The incident occurred in the first inning, with Bumgarner smarting from a stunning leadoff home run by Justin Turner. Up next was Puig, who fell behind 1 and 2 before Bumgarner hit him on the left foot with an 88-mph slider.

This was the second time in two nights the Giants had hit Puig with a pitch. This was also the second time that Bumgarner had clashed with Puig, as the two exchanged words May 9 in Dodger Stadium when Bumgarner thought Puig was moving too slow around the bases after a bat-flipping home run.

It was understandable that Puig would be upset. But instead of immediately standing up, brushing himself off and running to first base, he sat for several long seconds in the dirt next to home plate, and that is when the trouble started. Bumgarner appeared to yell something at Puig, who turned his head, heard Bumgarner’s chirping, and immediately jumped up and began walking toward the pitcher.

“He looked at me and said, ‘What are you looking at?’ ” Puig said through an interpreter. “I reacted after he made that comment.”

At that point, Bumgarner knew he had Puig rattled, and promptly challenged him to fight.

“C’mon [bleep], let’s go,” Bumgarner shouted.

Puig responded by waving his arms and shouting back as he was being forcibly pushed back by plate umpire Adrian Johnson. Benches quickly cleared, with teammate Matt Kemp running into the batter’s box and grabbing Puig before he did something really dumb. Soon Puig had been pushed into foul territory and was being held and counseled by Manager Don Mattingly while players from both teams sort of milled around, as wondering why they had even bothered.


If the Dodgers had truly thought Puig had been wronged, they would have been fighting about it. But they saw what everyone else saw, a bad pitch that bounced off a foot, a molehill of a mistake that didn’t deserve its own mountain.

Said Mattingly: “I don’t think he’s trying to hit him there, I’d be surprised if he was.”

Said Kemp: “It is what it is, that’s baseball.”

Mattingly said that during their hug, he was reminding Puig of the bigger picture, something the Dodgers will have to keep preaching to him from now until November.

“The best way to respond is play baseball, do it with your arm and glove,” Mattingly said. “I wanted to keep him in the game and not get him too emotional there.”

Nothing really happened during Tuesday night’s ruckus, but lots of things could have happened, and none of them good for the Dodgers. There could have been injuries from a brawl, benchings from suspensions, all sorts of damage which, in these season’s final days, could not be undone.

“There are games to come and I want him playing baseball,” Mattingly said. “He just needs to stay under control, don’t let that thing get escalated and just play baseball.”

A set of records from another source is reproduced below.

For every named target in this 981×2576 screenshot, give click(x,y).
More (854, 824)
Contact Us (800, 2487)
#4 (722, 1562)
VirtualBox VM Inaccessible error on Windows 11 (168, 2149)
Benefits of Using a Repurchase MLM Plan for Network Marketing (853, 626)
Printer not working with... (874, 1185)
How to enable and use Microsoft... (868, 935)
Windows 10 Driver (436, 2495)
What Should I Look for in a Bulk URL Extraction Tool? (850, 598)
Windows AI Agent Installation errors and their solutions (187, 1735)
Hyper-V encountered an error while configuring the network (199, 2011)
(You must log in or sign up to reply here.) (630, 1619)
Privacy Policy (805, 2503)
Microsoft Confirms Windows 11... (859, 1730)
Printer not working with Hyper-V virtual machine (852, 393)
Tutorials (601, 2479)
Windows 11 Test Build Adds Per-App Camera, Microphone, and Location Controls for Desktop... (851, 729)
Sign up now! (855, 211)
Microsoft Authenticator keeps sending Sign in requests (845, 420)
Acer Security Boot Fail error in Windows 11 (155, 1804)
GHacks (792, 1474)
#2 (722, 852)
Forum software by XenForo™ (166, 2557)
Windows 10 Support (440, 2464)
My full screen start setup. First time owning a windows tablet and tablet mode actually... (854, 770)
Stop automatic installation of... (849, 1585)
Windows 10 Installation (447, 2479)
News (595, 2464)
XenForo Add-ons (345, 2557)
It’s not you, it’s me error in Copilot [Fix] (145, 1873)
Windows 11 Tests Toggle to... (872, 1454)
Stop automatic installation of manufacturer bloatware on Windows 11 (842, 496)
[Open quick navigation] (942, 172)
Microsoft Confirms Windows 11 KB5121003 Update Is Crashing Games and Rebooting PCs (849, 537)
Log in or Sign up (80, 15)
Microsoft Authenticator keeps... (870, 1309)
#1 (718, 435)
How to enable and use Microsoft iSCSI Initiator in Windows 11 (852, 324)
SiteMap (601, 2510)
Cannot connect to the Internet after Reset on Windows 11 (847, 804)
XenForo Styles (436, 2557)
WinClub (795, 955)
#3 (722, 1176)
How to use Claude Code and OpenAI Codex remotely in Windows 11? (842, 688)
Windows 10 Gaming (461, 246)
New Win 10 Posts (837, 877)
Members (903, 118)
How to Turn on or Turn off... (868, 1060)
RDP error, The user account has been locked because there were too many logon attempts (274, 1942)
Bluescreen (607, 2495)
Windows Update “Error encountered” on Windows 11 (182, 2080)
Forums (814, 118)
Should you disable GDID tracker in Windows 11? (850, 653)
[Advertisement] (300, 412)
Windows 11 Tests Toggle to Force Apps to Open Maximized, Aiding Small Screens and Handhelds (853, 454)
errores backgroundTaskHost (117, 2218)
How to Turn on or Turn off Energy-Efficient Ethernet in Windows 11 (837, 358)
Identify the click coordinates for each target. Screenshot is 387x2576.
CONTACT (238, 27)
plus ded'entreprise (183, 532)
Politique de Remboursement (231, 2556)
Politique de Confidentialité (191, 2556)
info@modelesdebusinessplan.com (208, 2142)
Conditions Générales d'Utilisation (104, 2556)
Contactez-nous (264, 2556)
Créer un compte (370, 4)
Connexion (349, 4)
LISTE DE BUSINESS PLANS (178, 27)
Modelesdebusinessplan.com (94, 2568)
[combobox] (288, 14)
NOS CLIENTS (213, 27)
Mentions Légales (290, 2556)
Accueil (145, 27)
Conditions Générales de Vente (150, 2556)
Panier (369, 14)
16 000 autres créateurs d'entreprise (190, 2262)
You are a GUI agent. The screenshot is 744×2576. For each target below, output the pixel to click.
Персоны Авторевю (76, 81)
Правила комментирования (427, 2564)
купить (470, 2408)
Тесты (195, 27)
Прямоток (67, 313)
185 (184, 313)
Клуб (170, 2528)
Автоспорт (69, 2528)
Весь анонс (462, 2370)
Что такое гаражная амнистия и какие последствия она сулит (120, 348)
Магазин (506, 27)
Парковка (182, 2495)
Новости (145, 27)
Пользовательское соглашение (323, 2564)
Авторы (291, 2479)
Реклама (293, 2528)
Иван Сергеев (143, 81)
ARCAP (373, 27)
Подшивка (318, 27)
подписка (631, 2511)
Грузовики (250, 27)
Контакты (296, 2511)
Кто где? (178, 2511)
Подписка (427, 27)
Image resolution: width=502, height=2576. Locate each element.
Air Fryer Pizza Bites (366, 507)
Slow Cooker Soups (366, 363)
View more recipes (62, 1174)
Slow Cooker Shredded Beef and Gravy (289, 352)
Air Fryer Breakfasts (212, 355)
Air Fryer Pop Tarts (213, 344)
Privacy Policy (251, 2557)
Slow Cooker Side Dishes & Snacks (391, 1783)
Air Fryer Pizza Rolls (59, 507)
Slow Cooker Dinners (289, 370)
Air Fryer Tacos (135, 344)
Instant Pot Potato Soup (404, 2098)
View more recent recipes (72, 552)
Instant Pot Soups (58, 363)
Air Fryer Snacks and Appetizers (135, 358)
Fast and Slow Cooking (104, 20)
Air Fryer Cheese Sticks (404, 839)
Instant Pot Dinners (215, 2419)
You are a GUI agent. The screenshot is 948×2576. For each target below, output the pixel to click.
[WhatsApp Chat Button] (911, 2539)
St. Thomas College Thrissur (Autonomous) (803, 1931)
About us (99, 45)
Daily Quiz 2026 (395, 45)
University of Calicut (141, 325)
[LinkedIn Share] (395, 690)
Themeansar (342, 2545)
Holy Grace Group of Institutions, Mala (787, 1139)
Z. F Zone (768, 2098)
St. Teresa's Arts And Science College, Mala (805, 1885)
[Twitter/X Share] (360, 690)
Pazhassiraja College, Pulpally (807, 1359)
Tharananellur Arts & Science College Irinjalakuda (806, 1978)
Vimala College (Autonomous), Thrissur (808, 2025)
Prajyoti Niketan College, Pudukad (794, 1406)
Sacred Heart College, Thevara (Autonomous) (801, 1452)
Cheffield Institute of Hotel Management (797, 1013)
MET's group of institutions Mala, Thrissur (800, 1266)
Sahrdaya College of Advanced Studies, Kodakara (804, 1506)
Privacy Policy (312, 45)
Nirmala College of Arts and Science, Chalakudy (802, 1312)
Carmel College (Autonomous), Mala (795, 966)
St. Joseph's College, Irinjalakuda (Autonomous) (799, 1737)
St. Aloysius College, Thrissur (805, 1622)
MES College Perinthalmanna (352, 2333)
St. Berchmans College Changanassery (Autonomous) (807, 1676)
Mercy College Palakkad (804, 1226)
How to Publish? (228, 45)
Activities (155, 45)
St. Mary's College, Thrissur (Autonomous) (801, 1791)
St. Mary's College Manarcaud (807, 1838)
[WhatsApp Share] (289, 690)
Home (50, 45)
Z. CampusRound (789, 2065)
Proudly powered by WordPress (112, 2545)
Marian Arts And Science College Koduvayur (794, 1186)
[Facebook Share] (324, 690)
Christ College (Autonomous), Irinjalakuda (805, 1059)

As it was, Puig never seemed to gain his composure at the plate. In his ensuing three at-bats, two against Bumgarner, he struck out twice and grounded out while swinging at seven of nine pitches. The Dodgers can only hope this doesn’t derail Puig off his recent hot streak, as he had overcome a late-season lull by hitting .360 in his last 12 games.


Of equal concern is how prospective playoff teams will view their ability to unnerve Puig, particularly their likely first-round opponents from St. Louis. This is a Cardinals team that proved last October it wasn’t afraid to pitch inside, even dramatically changing the National League Championship Series by unapologetically hitting Hanley Ramirez in the ribs. This is also a Cardinals team that saw Puig melt down in right field in last season’s deciding Game 6.

The Cardinals will be coming after Puig. And if the Dodgers advance to the NLCS against the probable top-seeded Washington Nationals, expect Matt Williams’ feisty team to do the same.

“The moment passed ... we moved forward,” Puig said in summing up Tuesday night.

Has it? Will he? The Dodgers can only hope.